## [Directions for this task]
Starting at the line with "You are a GUI", copy each line through the last one below exactly as written, without any pictures.
[[ Records open ]]
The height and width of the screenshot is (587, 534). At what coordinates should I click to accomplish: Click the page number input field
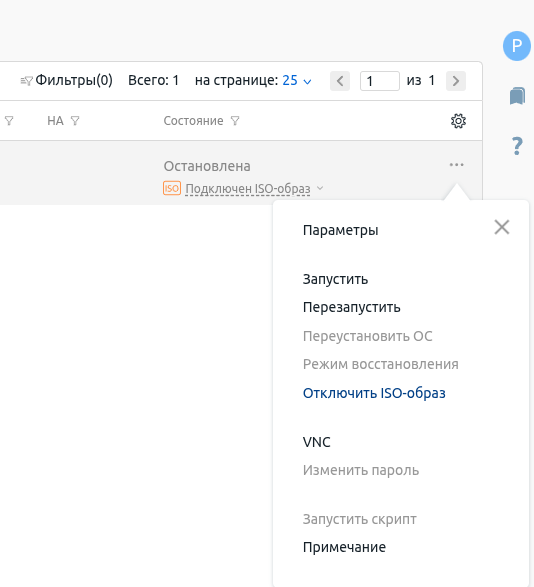pyautogui.click(x=380, y=81)
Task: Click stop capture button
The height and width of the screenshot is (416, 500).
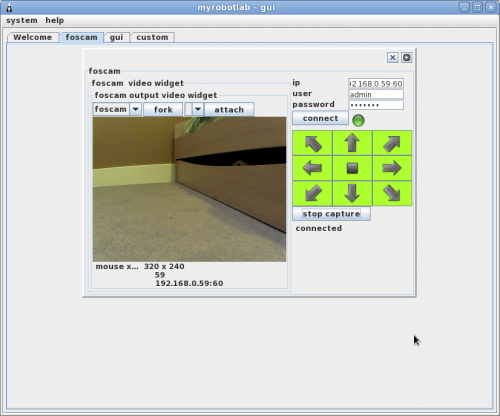Action: (x=331, y=214)
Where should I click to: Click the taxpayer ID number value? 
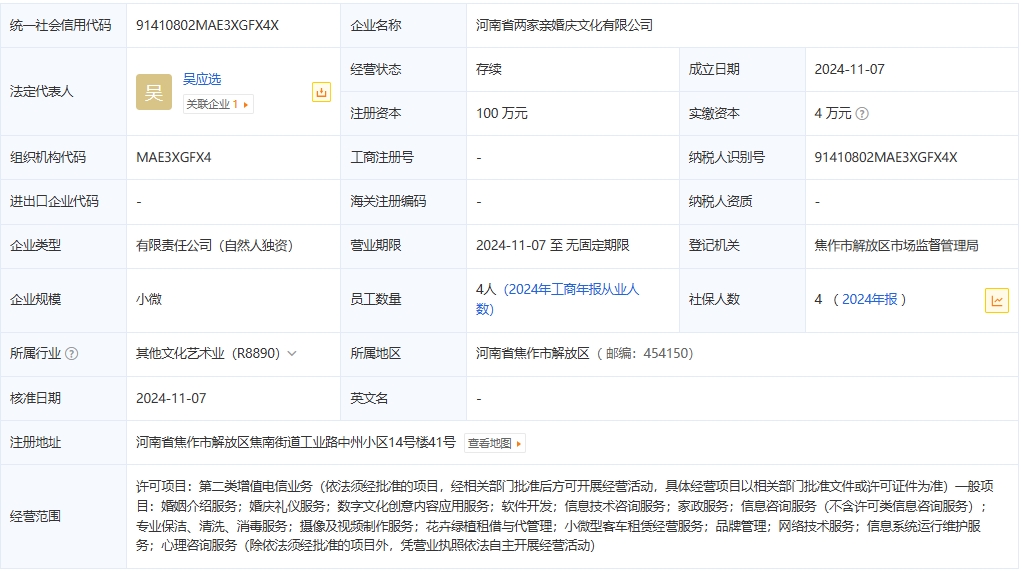(885, 157)
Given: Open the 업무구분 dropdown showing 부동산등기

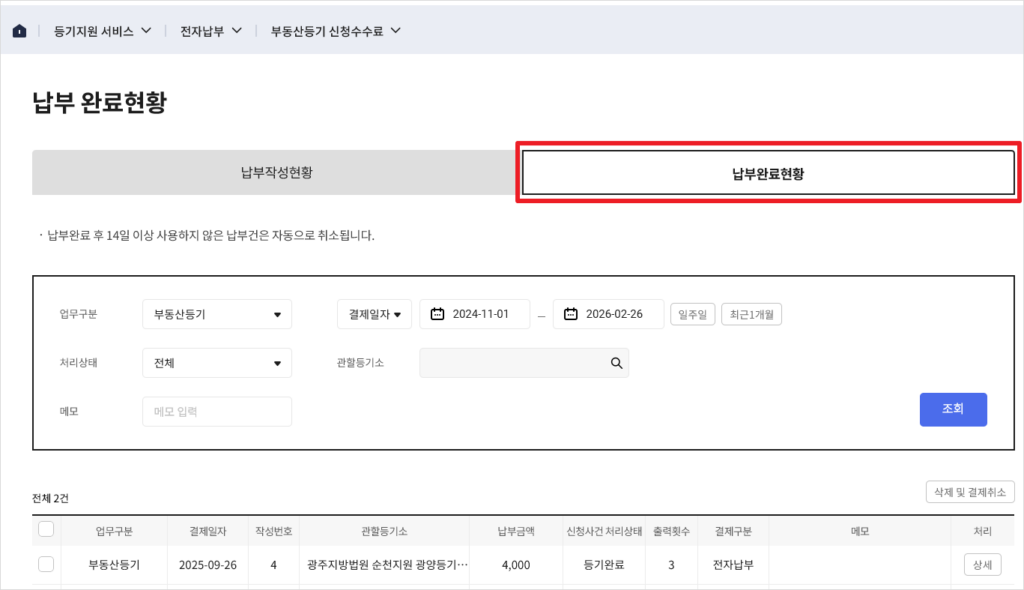Looking at the screenshot, I should point(216,313).
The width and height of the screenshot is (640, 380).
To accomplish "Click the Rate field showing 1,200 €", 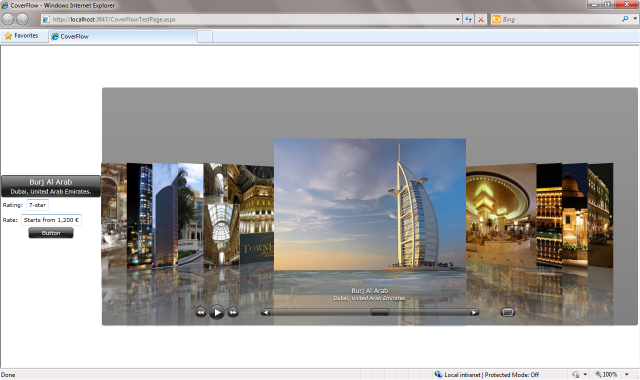I will coord(51,220).
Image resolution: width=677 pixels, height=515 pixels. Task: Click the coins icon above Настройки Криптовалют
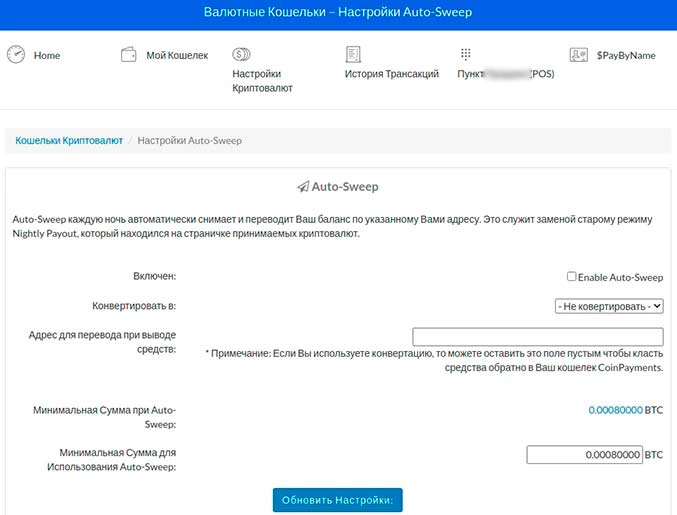(241, 55)
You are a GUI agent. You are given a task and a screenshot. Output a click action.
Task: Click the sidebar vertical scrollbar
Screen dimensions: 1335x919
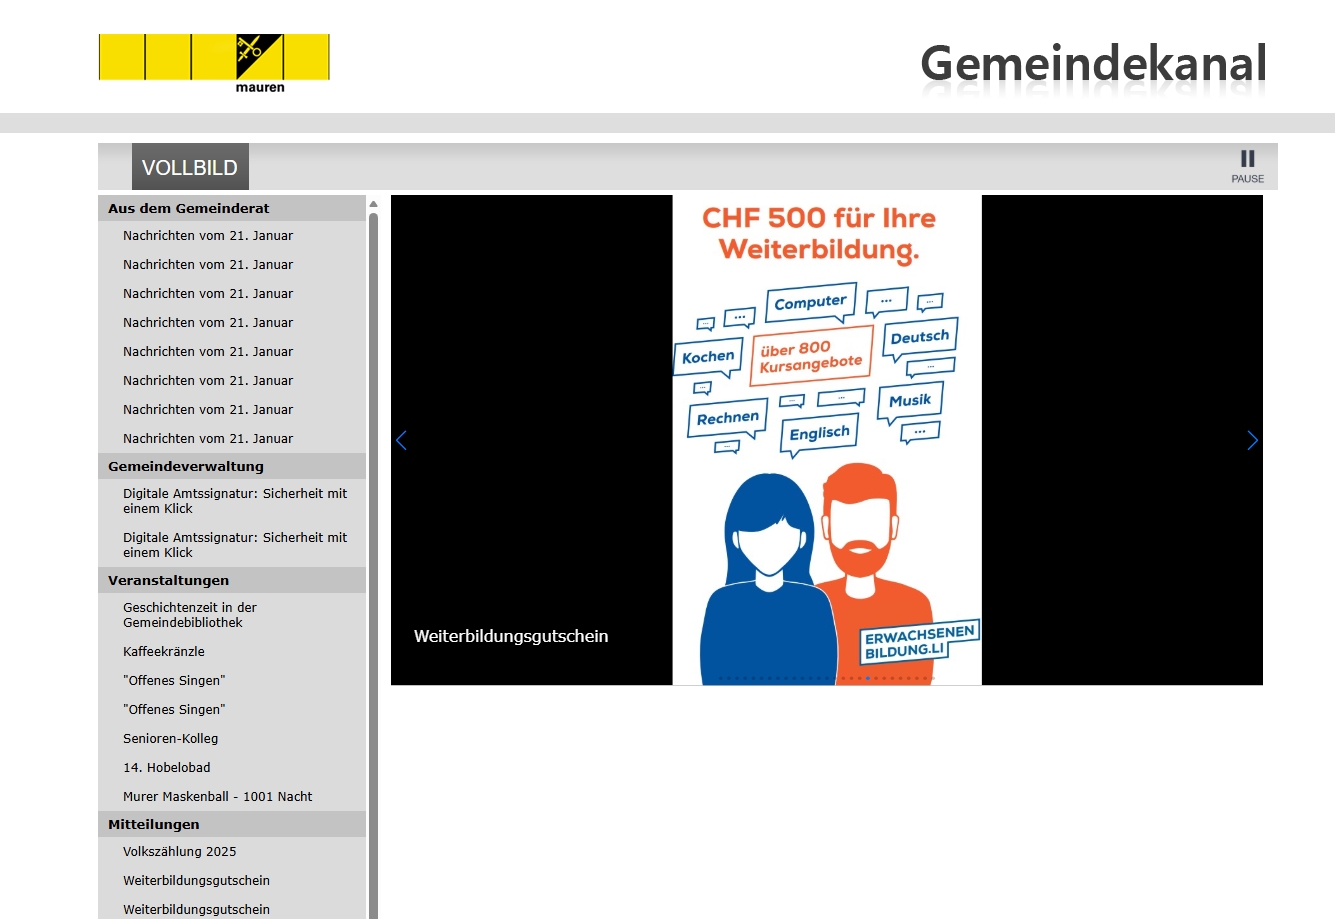pyautogui.click(x=374, y=560)
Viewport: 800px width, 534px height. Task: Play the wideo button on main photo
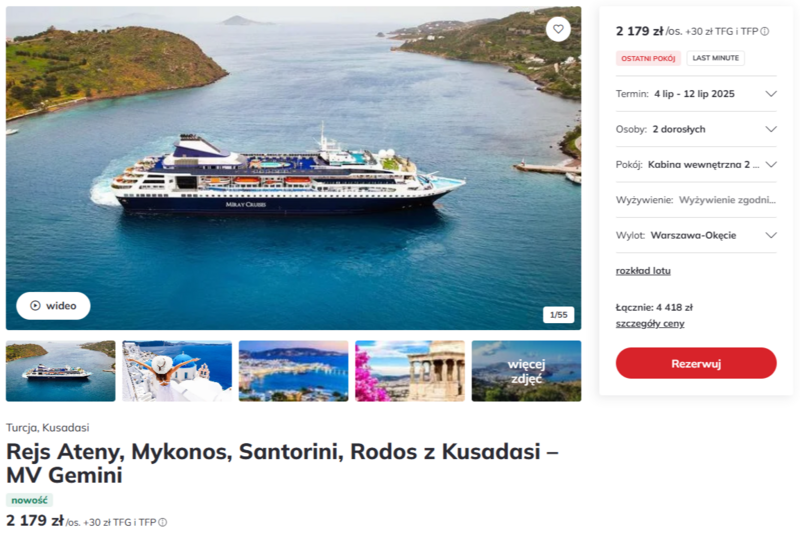click(53, 306)
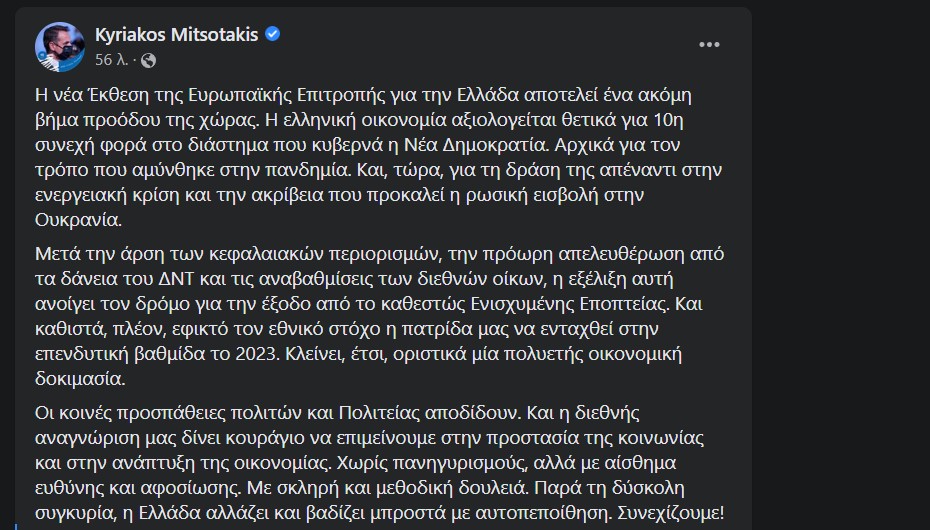Open the post timestamp "56 λ."
The image size is (930, 530).
[112, 60]
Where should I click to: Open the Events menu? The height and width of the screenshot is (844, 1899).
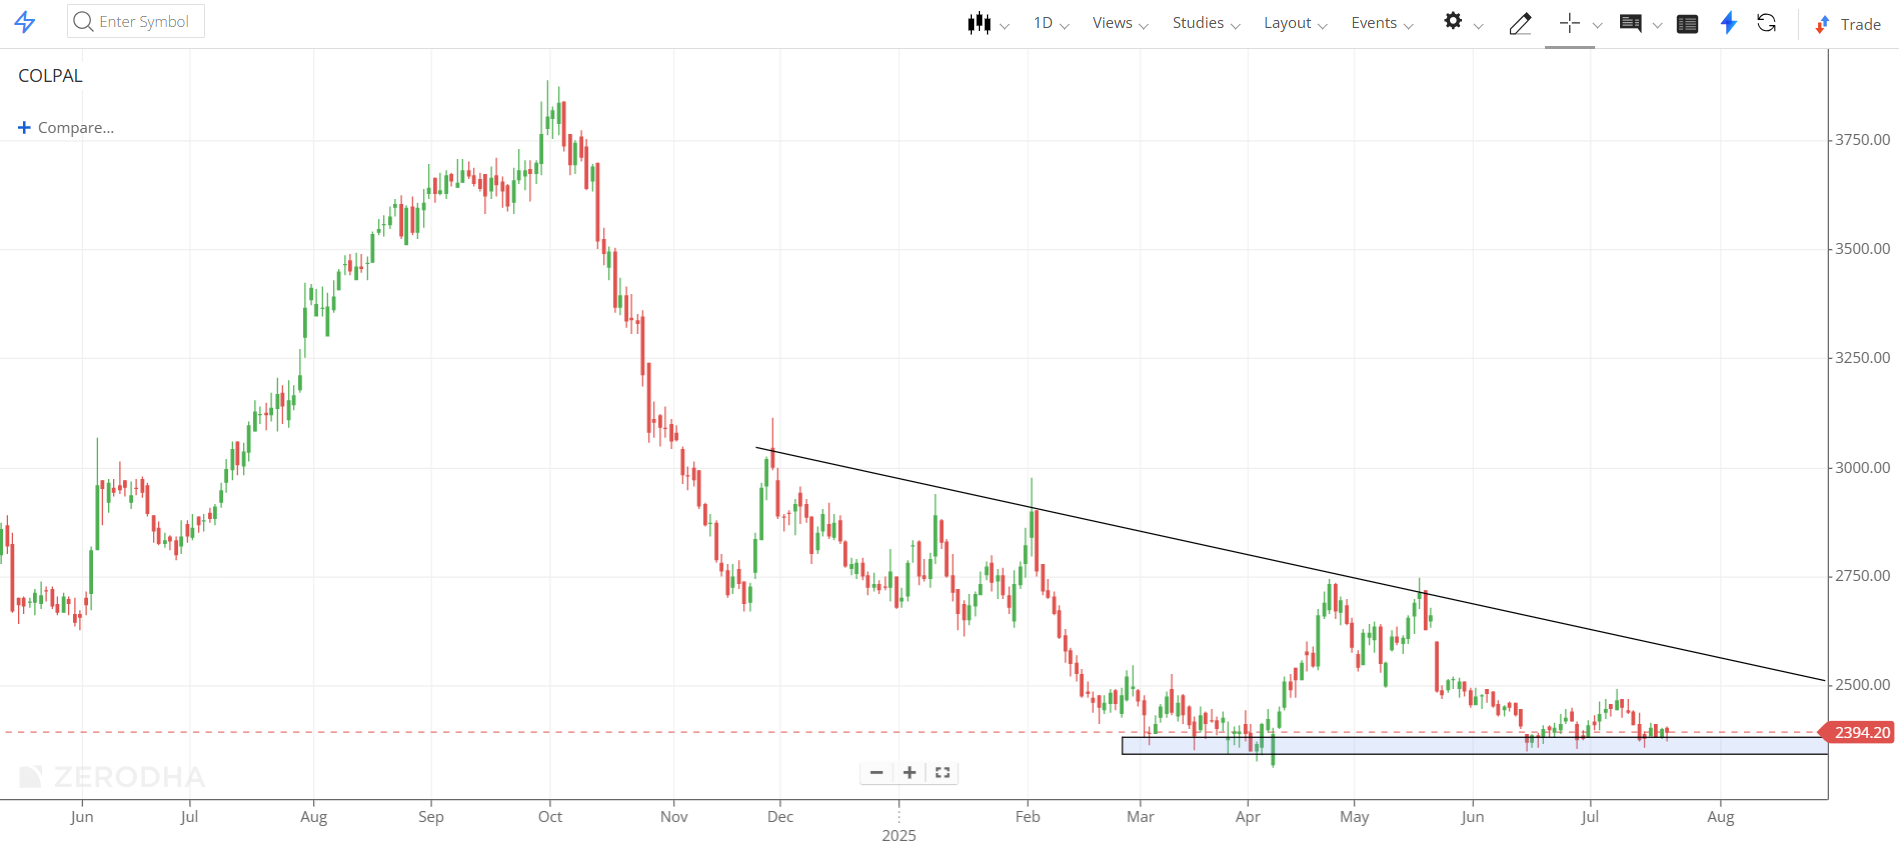pos(1381,23)
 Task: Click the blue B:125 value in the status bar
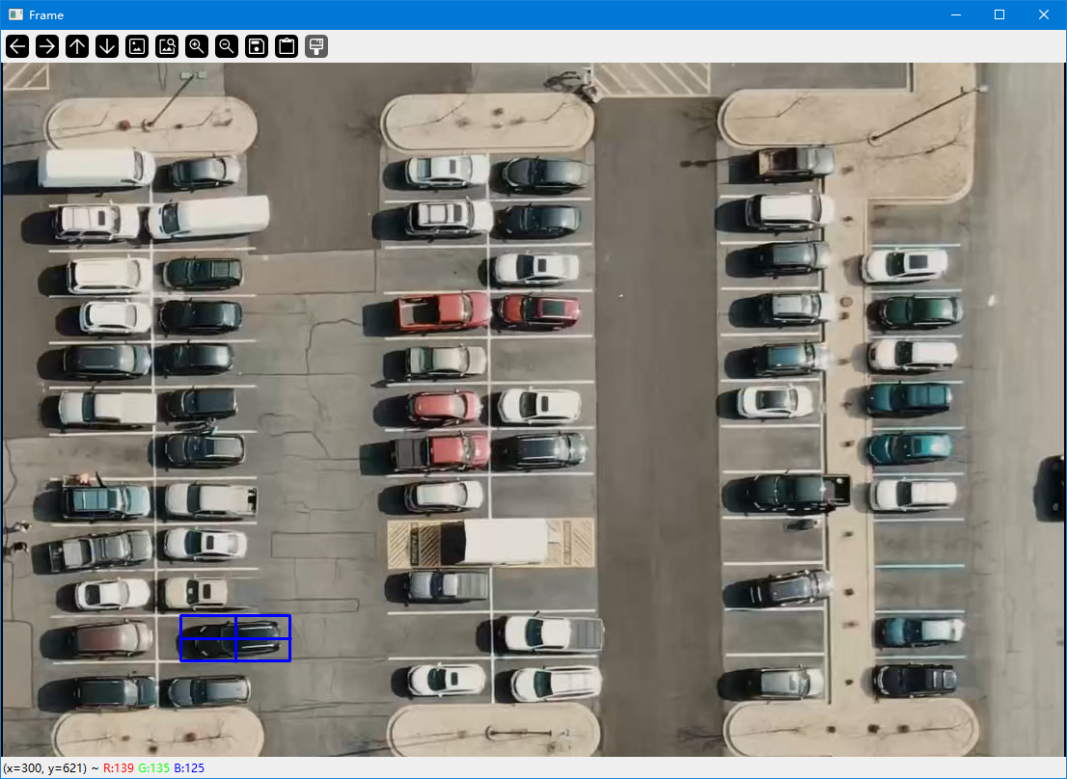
[[ Records closed ]]
## [Response box]
You are a GUI agent. You are given a task and a screenshot. Output a click action.
Task: Click the sidebar vertical scrollbar
Screen dimensions: 1335x919
pyautogui.click(x=374, y=560)
Viewport: 800px width, 534px height. Task: Play the wideo button on main photo
click(53, 306)
Open the post timestamp "56 λ."
The image size is (930, 530).
[112, 60]
Where should I click to: Open the Events menu? The height and width of the screenshot is (844, 1899).
pos(1381,23)
 Task: Click the blue B:125 value in the status bar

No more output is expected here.